▸ **What the task requires**:
Copy nothing from the entries below except the lines from the one containing "Screen dimensions: 1121x681" through the one containing "Screen dimensions: 542x429", and copy those exactly.

▸ **Data for this task**:
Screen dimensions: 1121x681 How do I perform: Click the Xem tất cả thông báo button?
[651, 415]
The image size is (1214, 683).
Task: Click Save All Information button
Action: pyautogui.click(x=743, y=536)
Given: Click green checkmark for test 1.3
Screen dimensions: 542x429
...
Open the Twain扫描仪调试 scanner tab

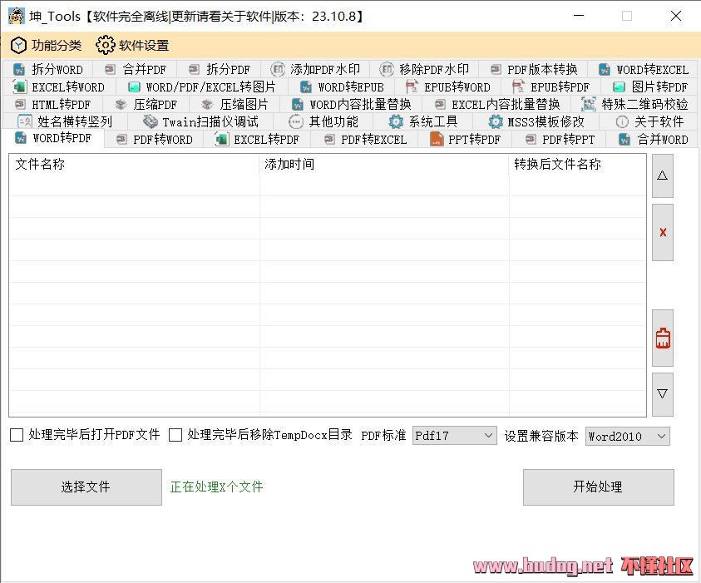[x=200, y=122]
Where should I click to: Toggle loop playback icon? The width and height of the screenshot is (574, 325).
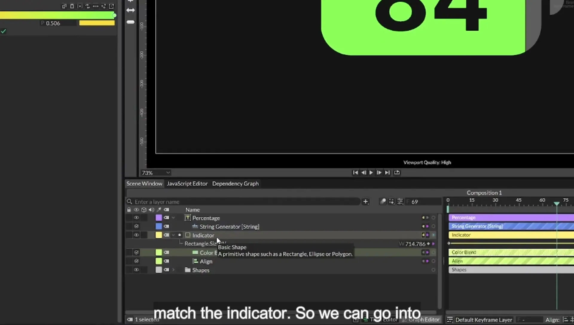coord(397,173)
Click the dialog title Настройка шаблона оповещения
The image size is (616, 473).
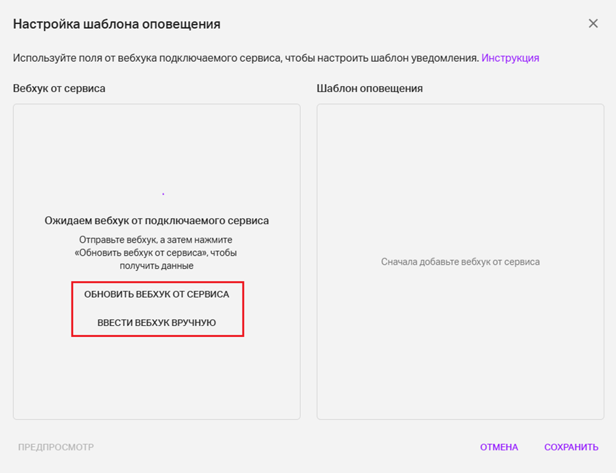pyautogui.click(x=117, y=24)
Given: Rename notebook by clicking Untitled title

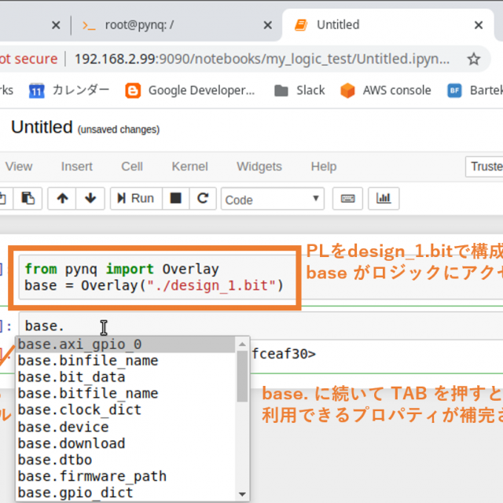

▸ **Result of the exercise**:
Screen dimensions: 1121x681 How do I perform: Click the Xem tất cả thông báo button?
[651, 415]
The image size is (1214, 683).
Task: Click Save All Information button
Action: pyautogui.click(x=743, y=536)
Given: Click green checkmark for test 1.3
Screen dimensions: 542x429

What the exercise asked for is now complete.